# Leaky window on Autosleeper Clubman - same problem anyone?



## elsiekay (Aug 28, 2007)

Not sure if this is the right forum but here goes! A problem with our 2005 Autosleeper Clubman which we have had for 6 weeks now. A couple of weeks ago, after a very wet trip away, we noticed that there was a dribble of water entering at the top of the drivers side habitation window and running down the inside of the window. Took the van back to the dealers and they eventually found what was described to us as a "pin hole" in the seal round the window which they filled with mastic. All OK until the other daywhen, following another night of heavy driving rain, there was a fair amount of water collected in the well at the bottom of the window.
The van is still under warranty and will be going back pronto. Dealer was surprised as "Autosleepers don't leak and previous owner (from new )didn't have a problem".
Has anyone else experienced this? We are new to this and leaks anywhere worry us!


----------



## spykal (May 9, 2005)

Hi elsiekay

Yep, this forum will get some answers for you.. ( other alternative would have been the "Autosleeper" forum :wink: )

Although the body of the monocoque rarely if ever leaks Aurosleepers do have a quite well documented (here on MHF ) history of leaks around the large habititation windows.... having said that you are unlucky to be one who has a leak but it is not rocket science to cure it so your dealer should be able to sort it out.

We discovered a leak in ours that sounds much the same you can read about it in this thread...
Here <<
If you read that thread you will see in my post that how you park up can make a big difference to where the rainwater runs off the roof...this is really important...I know that the window should not leak and will need sorting out but if you park up wrong all the roof water will run down across the window ...testing even the best seal.

Mike

other threads about leaks :wink:

1. Here
2. Here


----------



## maddie (Jan 4, 2006)

HI,this sounds drastic but wind he window down then stick your knee in the door and bend the top in A BIT (SMALL amount)
terry
edit sorry i misread,thought drivers door!


----------



## maddie (Jan 4, 2006)

Hi after reading Spykal's post may I recomend useing a sikaflex type sealer or a low modulas silicon as high modulas silicon(acetic acid-vinegar) will seal inially bit let go (fail)as it does not stick to plastic very good
terry


----------



## 101776 (Nov 13, 2006)

have you tried Uncle Tolleys Creeping Crack Cure. its quite runny and goes into gaps you cannot see, does a good job of sealing......

May or may not be appropriate for the leak you have....


----------



## elsiekay (Aug 28, 2007)

Thanks everybody for your replies.

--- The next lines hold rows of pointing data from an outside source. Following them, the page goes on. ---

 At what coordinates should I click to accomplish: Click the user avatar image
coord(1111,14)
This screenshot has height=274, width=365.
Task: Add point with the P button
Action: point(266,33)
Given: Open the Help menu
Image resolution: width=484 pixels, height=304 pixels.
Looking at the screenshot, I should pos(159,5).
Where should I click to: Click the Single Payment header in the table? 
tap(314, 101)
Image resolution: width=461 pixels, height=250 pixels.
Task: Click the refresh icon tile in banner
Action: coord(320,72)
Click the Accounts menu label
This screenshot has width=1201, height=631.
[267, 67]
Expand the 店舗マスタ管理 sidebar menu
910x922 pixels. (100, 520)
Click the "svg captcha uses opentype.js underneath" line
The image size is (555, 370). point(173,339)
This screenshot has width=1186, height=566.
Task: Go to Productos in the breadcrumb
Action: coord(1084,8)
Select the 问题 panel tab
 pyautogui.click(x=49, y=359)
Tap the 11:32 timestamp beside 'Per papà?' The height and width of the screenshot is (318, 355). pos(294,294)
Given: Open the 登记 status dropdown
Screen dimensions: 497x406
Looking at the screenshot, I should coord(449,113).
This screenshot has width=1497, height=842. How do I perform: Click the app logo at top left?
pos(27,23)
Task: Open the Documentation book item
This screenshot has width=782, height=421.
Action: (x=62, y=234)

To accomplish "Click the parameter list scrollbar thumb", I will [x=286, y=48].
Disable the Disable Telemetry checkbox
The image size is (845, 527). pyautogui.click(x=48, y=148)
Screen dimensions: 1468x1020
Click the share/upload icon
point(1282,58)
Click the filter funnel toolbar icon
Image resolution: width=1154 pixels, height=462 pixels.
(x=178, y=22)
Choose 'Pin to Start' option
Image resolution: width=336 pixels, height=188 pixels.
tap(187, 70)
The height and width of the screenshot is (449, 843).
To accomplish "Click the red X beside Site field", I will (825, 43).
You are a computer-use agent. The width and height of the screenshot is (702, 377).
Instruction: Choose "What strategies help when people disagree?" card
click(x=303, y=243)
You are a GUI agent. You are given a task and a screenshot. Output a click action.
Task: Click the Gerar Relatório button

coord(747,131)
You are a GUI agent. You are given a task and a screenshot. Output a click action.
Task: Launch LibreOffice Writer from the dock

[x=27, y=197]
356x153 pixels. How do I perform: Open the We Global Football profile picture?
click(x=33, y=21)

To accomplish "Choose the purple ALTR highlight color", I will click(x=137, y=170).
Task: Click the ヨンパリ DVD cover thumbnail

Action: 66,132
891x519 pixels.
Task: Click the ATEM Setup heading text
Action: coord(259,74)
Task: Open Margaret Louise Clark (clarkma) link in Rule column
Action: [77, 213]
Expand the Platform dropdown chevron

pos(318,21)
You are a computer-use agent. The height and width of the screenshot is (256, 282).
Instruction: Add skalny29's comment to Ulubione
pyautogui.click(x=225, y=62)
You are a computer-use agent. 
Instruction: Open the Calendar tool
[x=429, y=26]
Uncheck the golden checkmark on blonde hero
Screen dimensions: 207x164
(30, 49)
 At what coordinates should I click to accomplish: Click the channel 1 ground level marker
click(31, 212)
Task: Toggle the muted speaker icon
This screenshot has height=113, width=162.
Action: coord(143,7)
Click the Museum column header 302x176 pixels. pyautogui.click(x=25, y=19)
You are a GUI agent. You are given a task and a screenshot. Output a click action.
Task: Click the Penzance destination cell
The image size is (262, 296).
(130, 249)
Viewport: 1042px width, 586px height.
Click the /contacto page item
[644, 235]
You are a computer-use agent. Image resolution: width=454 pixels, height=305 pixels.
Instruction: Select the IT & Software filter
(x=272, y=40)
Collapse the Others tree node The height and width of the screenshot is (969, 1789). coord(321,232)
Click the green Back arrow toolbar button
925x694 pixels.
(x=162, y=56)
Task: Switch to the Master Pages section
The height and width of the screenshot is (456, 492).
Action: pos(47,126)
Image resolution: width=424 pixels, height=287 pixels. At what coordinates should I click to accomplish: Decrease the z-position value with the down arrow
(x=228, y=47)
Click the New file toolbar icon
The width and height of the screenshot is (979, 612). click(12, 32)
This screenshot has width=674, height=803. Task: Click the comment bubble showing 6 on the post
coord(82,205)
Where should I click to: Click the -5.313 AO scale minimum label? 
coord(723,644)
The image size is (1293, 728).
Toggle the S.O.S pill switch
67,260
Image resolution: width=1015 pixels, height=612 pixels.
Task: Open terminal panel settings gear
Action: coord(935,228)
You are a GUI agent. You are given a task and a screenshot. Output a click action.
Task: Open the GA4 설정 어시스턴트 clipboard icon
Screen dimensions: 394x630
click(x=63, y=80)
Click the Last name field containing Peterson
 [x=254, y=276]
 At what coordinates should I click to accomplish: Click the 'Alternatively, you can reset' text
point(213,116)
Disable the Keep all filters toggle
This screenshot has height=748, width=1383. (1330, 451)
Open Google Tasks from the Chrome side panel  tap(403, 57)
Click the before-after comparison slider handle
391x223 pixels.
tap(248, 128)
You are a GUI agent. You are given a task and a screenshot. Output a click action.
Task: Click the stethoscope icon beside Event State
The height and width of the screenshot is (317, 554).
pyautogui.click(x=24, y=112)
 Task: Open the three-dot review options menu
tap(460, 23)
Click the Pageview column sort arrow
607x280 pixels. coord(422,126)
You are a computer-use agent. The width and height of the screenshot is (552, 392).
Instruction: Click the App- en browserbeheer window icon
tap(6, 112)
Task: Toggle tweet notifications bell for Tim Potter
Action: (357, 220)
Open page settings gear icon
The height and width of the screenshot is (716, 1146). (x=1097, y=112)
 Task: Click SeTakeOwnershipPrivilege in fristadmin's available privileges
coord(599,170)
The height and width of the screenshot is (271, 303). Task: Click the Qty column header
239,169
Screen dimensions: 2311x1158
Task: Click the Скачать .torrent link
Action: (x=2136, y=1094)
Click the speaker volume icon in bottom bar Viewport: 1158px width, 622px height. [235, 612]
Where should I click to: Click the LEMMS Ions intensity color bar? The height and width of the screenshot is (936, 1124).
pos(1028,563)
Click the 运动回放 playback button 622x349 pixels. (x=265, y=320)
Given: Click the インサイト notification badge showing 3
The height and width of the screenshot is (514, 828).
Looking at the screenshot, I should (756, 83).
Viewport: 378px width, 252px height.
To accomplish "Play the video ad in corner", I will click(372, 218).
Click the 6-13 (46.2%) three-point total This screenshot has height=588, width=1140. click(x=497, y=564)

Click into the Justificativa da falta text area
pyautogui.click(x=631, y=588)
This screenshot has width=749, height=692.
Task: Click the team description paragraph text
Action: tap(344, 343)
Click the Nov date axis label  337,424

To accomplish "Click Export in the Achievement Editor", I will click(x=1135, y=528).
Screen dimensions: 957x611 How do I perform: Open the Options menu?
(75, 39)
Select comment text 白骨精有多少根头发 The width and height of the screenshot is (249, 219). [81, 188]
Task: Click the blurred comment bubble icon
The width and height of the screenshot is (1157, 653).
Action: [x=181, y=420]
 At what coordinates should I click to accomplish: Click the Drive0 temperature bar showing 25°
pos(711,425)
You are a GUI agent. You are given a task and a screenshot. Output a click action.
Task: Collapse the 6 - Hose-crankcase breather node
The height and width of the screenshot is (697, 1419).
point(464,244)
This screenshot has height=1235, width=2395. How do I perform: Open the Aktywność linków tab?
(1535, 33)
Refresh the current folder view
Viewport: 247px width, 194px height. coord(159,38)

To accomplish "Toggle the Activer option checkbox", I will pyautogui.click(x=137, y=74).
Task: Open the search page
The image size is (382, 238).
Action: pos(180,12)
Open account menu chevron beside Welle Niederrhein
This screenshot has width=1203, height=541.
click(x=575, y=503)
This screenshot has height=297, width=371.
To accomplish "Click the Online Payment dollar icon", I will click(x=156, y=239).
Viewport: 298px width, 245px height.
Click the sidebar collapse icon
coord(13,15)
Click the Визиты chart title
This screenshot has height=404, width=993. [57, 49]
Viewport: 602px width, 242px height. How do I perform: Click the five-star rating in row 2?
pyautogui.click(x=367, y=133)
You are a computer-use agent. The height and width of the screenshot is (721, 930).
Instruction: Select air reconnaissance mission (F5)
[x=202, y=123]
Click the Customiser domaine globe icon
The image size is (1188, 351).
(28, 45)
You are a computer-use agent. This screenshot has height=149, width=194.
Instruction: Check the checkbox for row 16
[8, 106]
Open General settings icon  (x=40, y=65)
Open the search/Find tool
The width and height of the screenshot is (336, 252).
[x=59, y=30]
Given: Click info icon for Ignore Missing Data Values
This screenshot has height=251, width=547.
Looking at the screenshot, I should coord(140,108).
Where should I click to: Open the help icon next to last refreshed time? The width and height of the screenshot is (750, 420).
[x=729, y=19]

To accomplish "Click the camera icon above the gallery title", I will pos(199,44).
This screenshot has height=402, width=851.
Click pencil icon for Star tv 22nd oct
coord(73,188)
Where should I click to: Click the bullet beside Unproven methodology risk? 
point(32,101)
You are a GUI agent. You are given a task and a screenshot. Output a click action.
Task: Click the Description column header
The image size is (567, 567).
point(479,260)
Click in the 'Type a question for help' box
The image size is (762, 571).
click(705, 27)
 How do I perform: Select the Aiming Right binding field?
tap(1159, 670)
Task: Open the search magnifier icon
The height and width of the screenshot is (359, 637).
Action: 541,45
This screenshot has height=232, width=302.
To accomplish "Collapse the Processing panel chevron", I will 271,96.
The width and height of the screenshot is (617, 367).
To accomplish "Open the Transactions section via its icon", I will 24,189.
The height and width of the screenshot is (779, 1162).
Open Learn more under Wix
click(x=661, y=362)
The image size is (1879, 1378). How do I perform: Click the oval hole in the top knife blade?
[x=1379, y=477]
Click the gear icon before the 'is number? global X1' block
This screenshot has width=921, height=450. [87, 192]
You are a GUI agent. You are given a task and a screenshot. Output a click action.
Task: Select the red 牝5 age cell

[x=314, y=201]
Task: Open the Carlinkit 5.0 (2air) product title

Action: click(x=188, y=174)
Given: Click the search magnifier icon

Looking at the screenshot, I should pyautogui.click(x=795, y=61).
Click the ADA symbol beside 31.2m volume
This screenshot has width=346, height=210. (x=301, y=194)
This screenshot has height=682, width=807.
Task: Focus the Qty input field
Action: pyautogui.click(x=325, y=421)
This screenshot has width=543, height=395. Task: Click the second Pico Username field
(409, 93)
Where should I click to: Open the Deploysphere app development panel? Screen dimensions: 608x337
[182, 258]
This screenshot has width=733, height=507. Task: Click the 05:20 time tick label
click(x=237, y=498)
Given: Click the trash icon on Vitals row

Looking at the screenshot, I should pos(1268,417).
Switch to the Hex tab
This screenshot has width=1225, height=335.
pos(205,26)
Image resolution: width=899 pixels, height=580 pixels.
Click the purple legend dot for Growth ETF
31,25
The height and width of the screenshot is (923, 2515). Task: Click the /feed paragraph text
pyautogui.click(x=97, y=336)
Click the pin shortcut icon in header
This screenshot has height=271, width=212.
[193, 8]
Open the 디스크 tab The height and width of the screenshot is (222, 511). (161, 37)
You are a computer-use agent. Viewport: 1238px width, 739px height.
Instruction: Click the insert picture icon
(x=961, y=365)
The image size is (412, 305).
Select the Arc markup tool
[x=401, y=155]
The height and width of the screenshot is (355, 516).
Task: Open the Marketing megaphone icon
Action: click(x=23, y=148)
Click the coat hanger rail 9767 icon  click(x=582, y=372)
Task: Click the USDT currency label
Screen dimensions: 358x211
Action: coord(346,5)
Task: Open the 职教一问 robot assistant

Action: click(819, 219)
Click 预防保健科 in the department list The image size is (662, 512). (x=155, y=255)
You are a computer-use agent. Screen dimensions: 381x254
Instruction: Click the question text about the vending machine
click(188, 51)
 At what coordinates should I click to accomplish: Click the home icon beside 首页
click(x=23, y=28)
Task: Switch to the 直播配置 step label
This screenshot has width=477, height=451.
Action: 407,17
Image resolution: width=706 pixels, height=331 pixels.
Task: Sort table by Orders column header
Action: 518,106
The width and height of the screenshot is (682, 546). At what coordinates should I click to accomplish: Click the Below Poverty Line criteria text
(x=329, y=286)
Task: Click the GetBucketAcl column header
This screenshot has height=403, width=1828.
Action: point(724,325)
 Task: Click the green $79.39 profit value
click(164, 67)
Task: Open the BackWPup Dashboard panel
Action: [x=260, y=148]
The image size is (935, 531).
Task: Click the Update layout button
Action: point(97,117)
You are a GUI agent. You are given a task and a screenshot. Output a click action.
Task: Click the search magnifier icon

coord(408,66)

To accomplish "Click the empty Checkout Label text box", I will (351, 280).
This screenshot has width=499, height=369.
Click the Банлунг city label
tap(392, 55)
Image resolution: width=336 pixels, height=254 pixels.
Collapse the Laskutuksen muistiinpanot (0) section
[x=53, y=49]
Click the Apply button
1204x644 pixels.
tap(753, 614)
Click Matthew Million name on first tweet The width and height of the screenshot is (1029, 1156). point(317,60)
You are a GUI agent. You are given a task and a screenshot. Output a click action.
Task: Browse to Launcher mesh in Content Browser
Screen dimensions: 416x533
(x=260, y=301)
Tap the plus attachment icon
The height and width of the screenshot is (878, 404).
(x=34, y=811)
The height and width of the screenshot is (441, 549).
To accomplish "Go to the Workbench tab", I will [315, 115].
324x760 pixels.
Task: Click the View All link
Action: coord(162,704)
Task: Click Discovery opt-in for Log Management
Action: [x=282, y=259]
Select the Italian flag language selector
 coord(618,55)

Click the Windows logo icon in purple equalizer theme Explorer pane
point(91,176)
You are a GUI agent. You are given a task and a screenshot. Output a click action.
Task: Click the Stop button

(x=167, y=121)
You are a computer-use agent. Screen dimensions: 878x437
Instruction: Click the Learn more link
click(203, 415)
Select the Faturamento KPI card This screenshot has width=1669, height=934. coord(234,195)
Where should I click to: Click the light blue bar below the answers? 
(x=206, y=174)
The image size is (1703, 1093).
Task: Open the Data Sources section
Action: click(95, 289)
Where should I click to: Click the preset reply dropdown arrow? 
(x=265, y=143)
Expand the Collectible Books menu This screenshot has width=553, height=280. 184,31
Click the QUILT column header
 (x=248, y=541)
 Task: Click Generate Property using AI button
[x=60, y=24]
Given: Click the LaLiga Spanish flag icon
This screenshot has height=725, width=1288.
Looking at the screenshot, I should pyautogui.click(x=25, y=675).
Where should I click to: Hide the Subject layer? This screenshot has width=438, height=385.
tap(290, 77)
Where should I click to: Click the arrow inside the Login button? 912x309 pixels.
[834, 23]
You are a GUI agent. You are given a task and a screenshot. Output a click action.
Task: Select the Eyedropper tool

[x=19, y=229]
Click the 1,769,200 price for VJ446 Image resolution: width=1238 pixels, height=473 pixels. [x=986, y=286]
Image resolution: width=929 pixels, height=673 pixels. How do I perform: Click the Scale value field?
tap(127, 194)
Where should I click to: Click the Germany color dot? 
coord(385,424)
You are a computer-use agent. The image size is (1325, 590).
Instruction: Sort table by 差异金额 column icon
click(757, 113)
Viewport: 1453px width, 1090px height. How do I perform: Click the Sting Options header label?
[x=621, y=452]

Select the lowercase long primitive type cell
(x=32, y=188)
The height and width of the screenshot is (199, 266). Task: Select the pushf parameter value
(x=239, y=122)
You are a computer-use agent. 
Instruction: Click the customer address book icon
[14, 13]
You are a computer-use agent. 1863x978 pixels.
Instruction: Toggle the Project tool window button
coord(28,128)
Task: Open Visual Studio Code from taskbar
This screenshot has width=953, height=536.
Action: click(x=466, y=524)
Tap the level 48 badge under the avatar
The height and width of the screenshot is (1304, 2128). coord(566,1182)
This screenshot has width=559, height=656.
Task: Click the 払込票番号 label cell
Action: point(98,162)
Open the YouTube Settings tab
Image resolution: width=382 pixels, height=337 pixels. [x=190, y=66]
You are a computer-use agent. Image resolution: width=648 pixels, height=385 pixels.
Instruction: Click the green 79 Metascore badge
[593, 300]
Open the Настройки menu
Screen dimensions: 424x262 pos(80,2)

Spykal's comment about parking is interesting as we are now parking the van slightly closer to the edge of the drive which, like Spykal's, has a slight camber to allow water run off. This may mean that the van has a slight tilt towards the drivers side with a resulting build up of water on that side. Not sure if this was the case for the first leak when we were away from home but it is certainly worth a thought!


----------